+++ DATA FOR PROCESSING

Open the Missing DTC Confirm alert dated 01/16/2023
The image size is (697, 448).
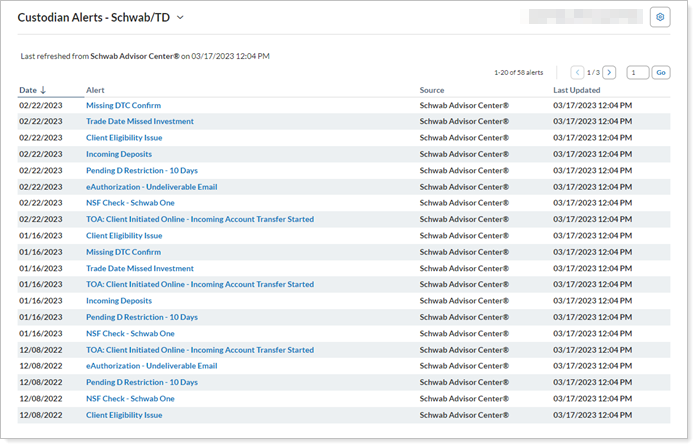pos(123,252)
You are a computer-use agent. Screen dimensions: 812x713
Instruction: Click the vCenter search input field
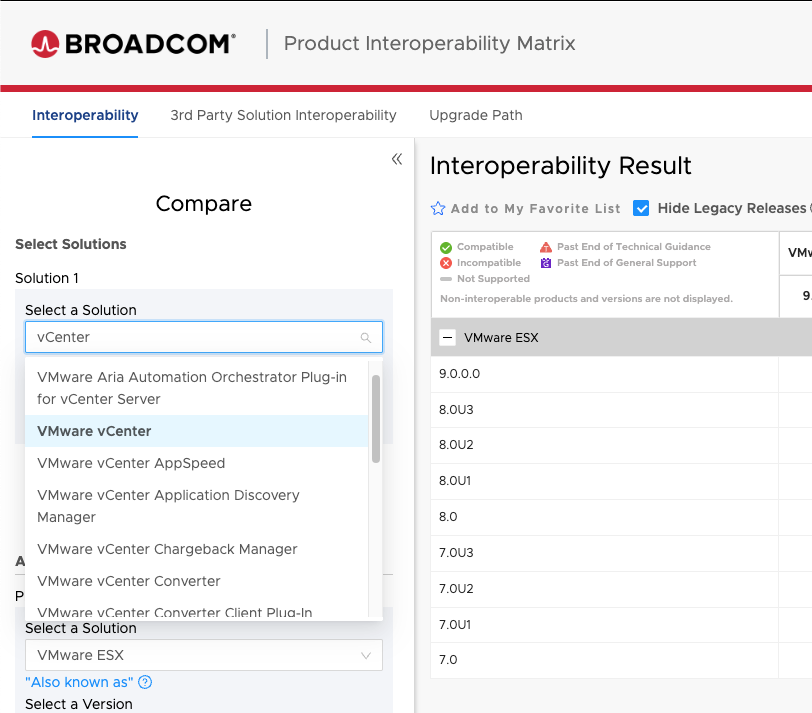[x=195, y=338]
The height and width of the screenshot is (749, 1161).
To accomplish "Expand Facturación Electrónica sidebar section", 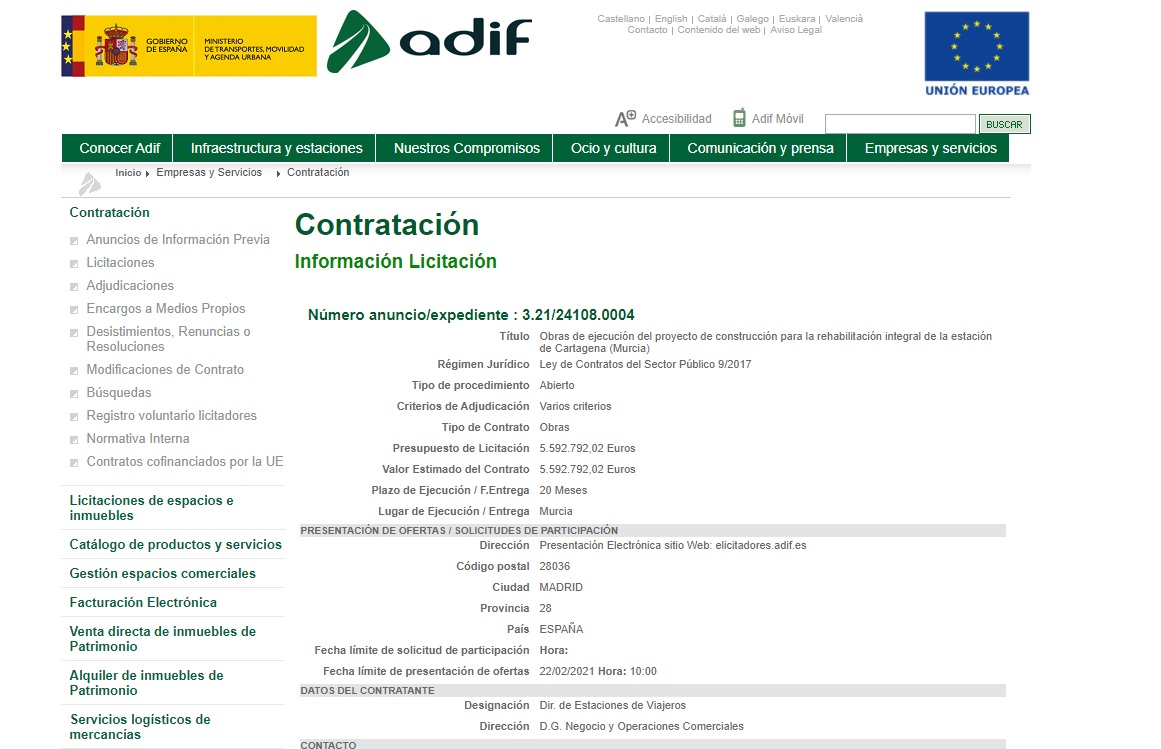I will (x=143, y=602).
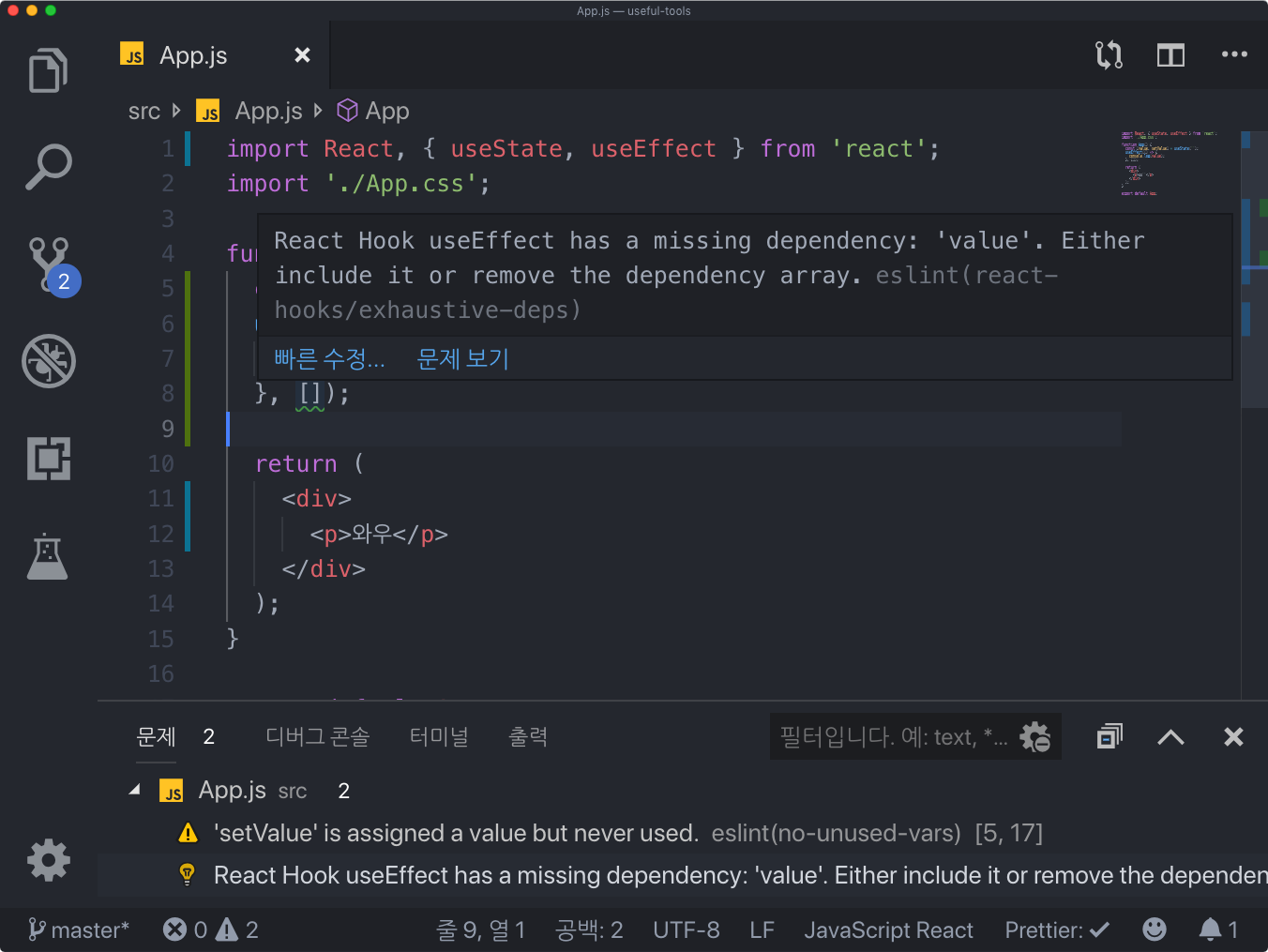Collapse all problems in the panel
The width and height of the screenshot is (1268, 952).
click(x=1110, y=737)
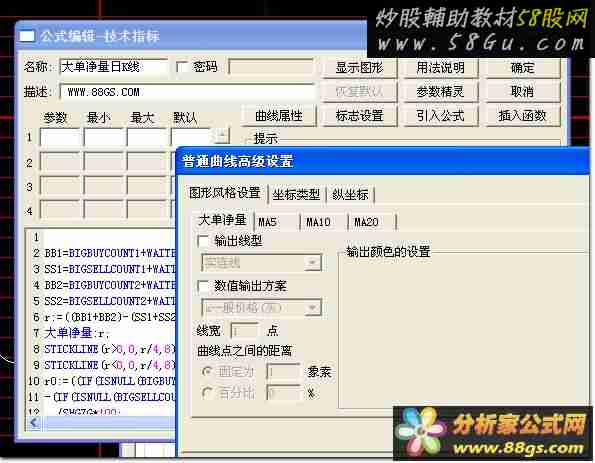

++++++

> [EXERCISE DESCRIPTION] In the reply, give again exactly the lines from the beginning of the entries above through the line with "The height and"; pictures stay out.

> [RESPONSE TO THE EXERCISE]
Open the Missing DTC Confirm alert dated 01/16/2023
The image size is (697, 448).
pos(123,252)
You are a computer-use agent. Screen dimensions: 812x713
Instruction: Click the vCenter search input field
[x=195, y=338]
The height and width of the screenshot is (749, 1161).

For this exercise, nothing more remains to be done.